Action item
Exactly as they appear below, repeat the lines from the one with "ショップブログ (52, 2352)" through the one with "ウズベキスタンの食器 (52, 2506)", and no others.

Records for this exercise
========================================
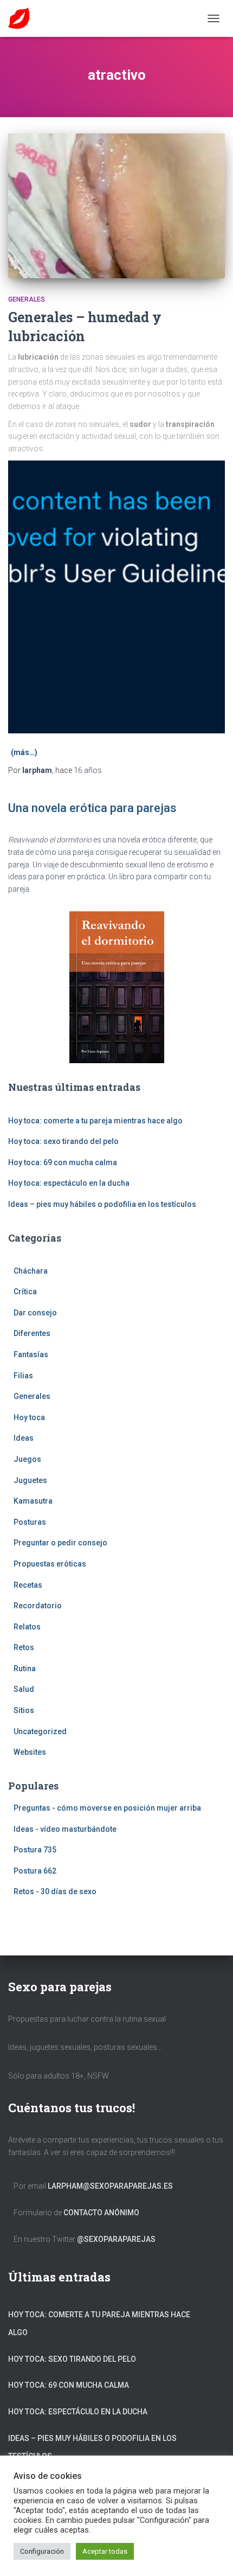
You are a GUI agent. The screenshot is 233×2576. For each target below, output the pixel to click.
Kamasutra (33, 1501)
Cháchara (31, 1271)
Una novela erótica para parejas (92, 808)
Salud (24, 1689)
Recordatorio (38, 1605)
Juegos (27, 1459)
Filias (23, 1375)
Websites (30, 1752)
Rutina (25, 1668)
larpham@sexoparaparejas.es (110, 2186)
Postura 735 (35, 1849)
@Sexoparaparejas (116, 2239)
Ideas (24, 1438)
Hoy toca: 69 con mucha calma (62, 1162)
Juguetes (30, 1480)
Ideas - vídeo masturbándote (65, 1829)
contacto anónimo (101, 2212)
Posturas (30, 1522)
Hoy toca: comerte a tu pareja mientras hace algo (95, 1120)
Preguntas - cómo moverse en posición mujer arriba (107, 1808)
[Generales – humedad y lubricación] (116, 205)
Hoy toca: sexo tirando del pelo (63, 1141)
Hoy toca (29, 1417)
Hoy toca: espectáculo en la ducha (69, 1183)
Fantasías (31, 1354)
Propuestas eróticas (50, 1563)
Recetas (28, 1585)
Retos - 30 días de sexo (55, 1891)
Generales (26, 299)
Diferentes (32, 1333)
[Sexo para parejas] (23, 18)
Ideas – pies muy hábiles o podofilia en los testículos (102, 1204)
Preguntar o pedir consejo (60, 1542)
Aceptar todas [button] (104, 2551)
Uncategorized (40, 1731)
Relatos (27, 1626)
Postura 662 (35, 1871)
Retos (24, 1647)
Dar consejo (35, 1312)
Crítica (25, 1291)
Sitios (24, 1710)
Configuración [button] (42, 2551)
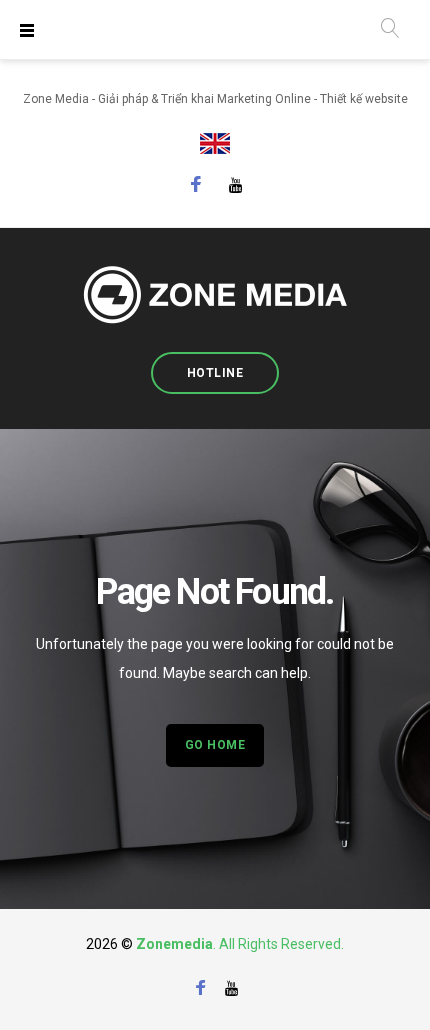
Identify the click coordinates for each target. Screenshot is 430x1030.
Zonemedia (174, 944)
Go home (215, 745)
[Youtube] (236, 185)
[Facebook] (196, 187)
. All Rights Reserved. (278, 944)
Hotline (215, 373)
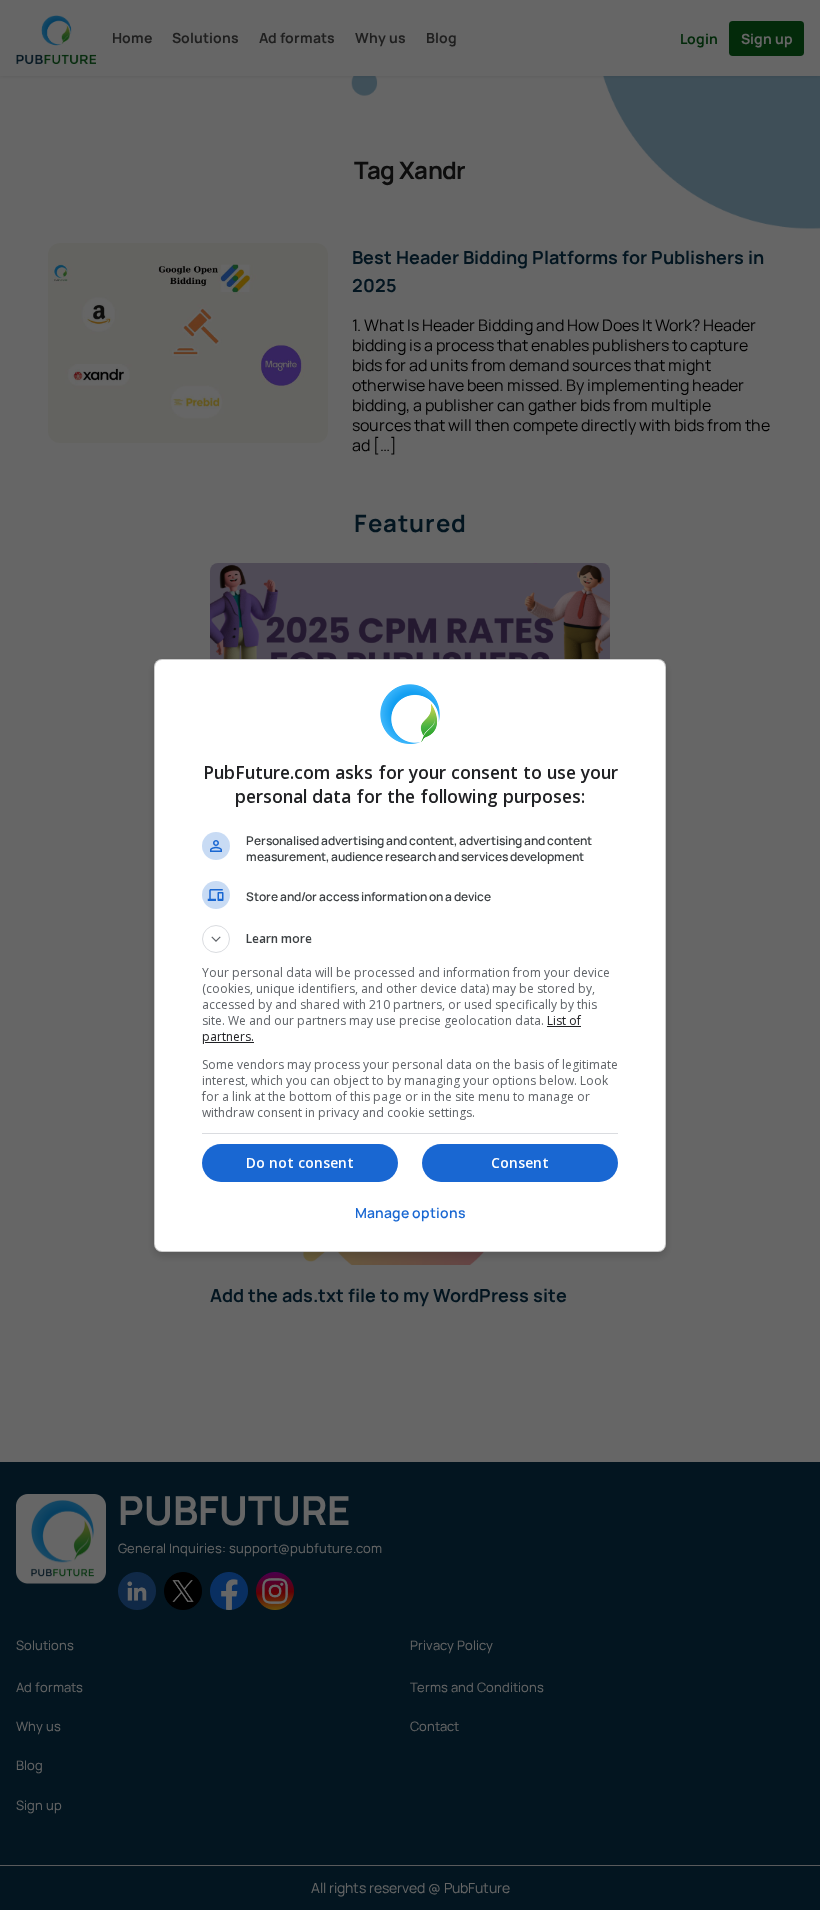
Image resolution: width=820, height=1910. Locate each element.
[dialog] (410, 955)
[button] (410, 939)
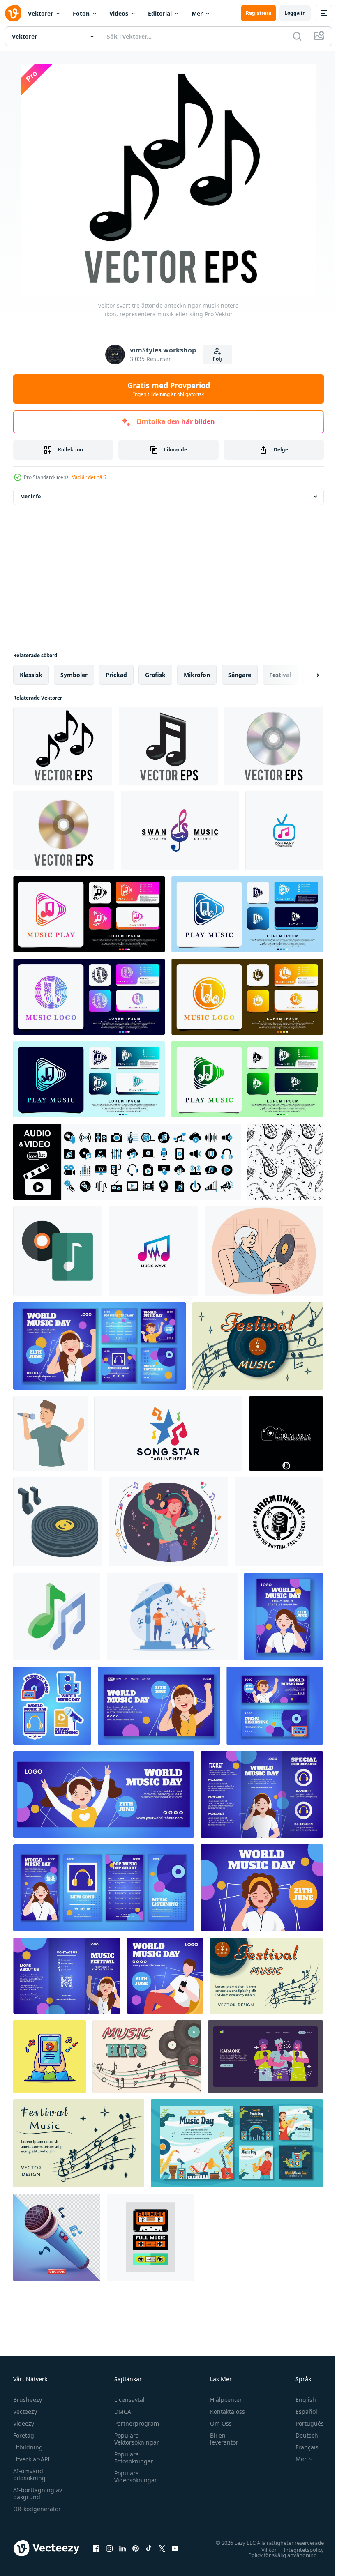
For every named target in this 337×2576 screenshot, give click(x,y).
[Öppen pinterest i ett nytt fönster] (135, 2548)
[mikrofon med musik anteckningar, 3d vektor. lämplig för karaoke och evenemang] (56, 2237)
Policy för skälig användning (276, 2554)
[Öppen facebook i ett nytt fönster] (96, 2548)
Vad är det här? (89, 477)
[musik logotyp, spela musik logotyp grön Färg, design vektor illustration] (247, 1079)
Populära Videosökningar (133, 2476)
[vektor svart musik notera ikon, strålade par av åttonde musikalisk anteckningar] (168, 746)
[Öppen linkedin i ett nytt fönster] (122, 2548)
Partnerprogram (134, 2423)
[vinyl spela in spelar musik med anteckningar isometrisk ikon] (57, 1521)
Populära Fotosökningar (131, 2457)
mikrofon (197, 675)
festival (280, 675)
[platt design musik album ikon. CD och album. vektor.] (57, 1251)
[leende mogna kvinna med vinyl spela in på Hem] (264, 1251)
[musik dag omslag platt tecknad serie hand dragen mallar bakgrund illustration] (103, 1794)
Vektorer (40, 13)
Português (303, 2423)
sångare (239, 675)
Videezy (23, 2423)
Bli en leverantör (220, 2438)
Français (300, 2447)
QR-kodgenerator (37, 2509)
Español (300, 2411)
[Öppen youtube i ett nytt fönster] (175, 2548)
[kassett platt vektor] (150, 2237)
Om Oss (217, 2423)
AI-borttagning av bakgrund (37, 2493)
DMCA (120, 2411)
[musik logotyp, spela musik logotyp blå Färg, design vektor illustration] (247, 914)
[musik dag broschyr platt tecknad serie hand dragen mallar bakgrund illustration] (262, 1794)
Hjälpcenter (222, 2399)
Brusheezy (27, 2399)
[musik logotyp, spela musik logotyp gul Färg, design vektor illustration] (247, 997)
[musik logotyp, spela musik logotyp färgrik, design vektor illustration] (89, 914)
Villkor (262, 2549)
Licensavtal (127, 2399)
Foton (81, 13)
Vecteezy (25, 2411)
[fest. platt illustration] (265, 2056)
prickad (116, 675)
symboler (74, 675)
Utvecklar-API (31, 2459)
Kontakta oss (223, 2411)
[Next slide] (304, 675)
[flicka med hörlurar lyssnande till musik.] (168, 1521)
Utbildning (28, 2447)
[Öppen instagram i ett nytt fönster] (109, 2548)
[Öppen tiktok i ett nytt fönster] (148, 2548)
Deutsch (300, 2435)
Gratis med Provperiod (168, 389)
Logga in (295, 12)
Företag (23, 2435)
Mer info (30, 496)
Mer (197, 13)
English (299, 2399)
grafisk (155, 675)
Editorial (160, 13)
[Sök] (297, 36)
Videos (118, 13)
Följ (217, 358)
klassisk (31, 675)
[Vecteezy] (13, 13)
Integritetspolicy (297, 2549)
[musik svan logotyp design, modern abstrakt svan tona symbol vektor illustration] (180, 830)
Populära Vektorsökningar (134, 2438)
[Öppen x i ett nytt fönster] (162, 2548)
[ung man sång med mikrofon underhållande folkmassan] (50, 1433)
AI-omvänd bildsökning (29, 2474)
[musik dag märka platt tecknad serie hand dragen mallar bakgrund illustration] (52, 1706)
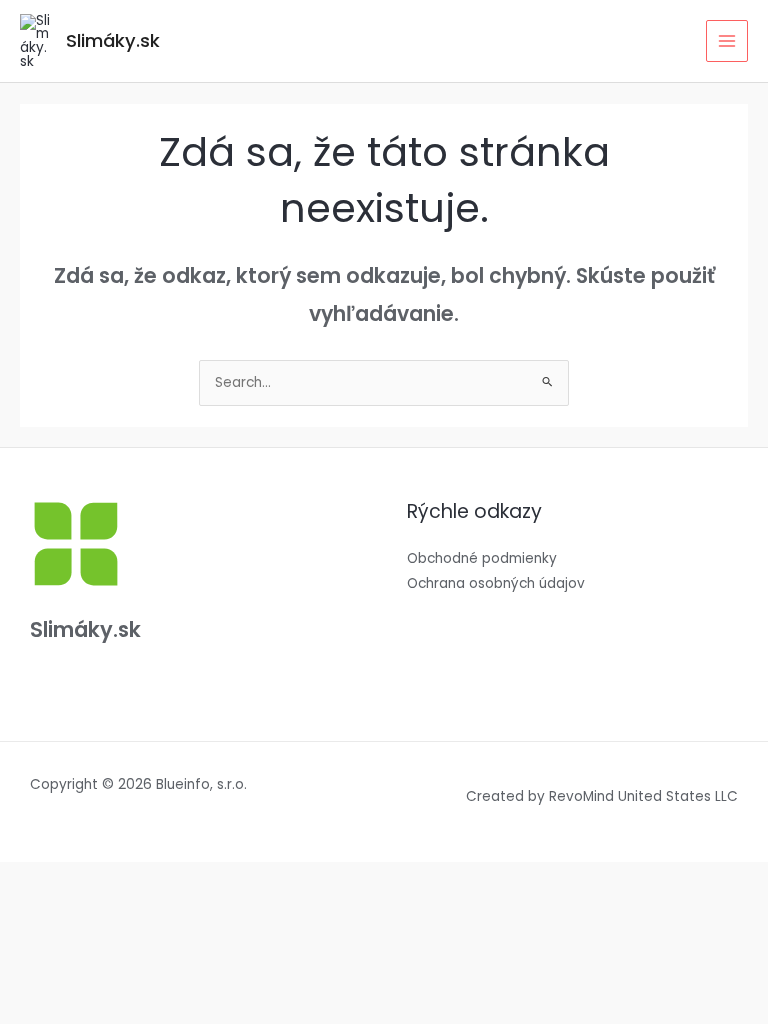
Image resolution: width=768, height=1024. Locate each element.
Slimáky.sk (113, 40)
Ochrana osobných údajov (496, 583)
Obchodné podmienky (482, 558)
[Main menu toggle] (727, 41)
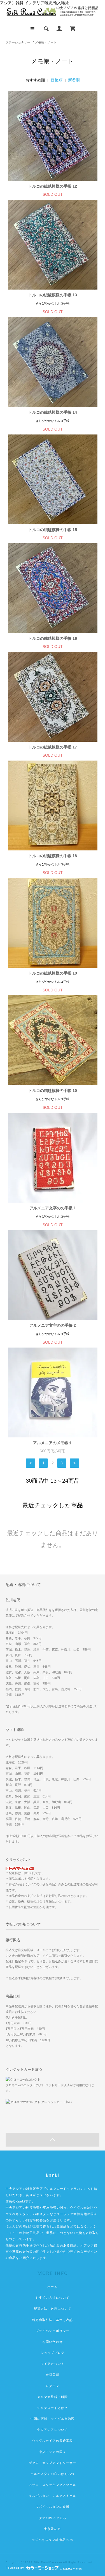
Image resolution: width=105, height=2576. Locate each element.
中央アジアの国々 (52, 2452)
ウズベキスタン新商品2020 (53, 2539)
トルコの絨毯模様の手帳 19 (52, 973)
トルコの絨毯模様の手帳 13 (52, 295)
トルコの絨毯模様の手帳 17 (52, 747)
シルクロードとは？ (52, 2407)
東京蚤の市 (52, 2529)
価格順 (56, 80)
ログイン (52, 2386)
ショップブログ (52, 2352)
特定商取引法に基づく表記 (52, 2320)
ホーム (52, 2286)
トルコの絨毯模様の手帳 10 (52, 1090)
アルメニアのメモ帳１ (52, 1443)
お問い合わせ (52, 2341)
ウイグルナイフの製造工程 (52, 2440)
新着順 (74, 80)
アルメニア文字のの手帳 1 (52, 1208)
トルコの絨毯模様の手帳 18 (52, 856)
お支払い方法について (52, 2297)
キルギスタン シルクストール (52, 2495)
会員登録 (52, 2374)
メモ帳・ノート (46, 42)
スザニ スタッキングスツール (52, 2484)
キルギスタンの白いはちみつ (53, 2473)
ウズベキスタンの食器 (52, 2506)
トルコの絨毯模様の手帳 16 (52, 638)
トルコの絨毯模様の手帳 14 (52, 412)
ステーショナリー (18, 42)
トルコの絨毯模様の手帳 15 (52, 529)
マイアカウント (52, 2363)
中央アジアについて (52, 2429)
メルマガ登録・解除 (52, 2396)
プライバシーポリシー (52, 2330)
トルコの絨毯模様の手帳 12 (52, 186)
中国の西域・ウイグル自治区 (53, 2418)
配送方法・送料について (52, 2308)
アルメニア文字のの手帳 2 (52, 1325)
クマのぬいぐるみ (52, 2518)
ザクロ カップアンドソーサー (52, 2463)
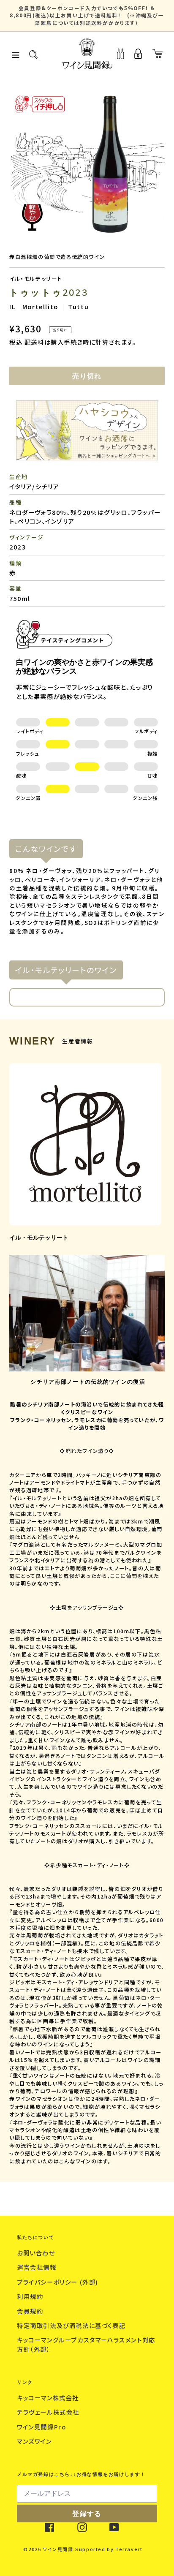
========================================
Your solution
ショップブログ (52, 2352)
特定商取引法に基づく表記 (52, 2320)
ホーム (52, 2286)
トルコの絨毯模様の手帳 10 (52, 1090)
アルメニアのメモ帳１ (52, 1443)
お問い合わせ (52, 2341)
ウイグルナイフの製造工程 (52, 2440)
新着順 (74, 80)
アルメニア文字のの手帳 1 (52, 1208)
トルコの絨毯模様の手帳 18 (52, 856)
お支払い方法について (52, 2297)
キルギスタン シルクストール (52, 2495)
会員登録 (52, 2374)
メモ帳・ノート (46, 42)
スザニ スタッキングスツール (52, 2484)
キルギスタンの白いはちみつ (53, 2473)
ウズベキスタンの食器 (52, 2506)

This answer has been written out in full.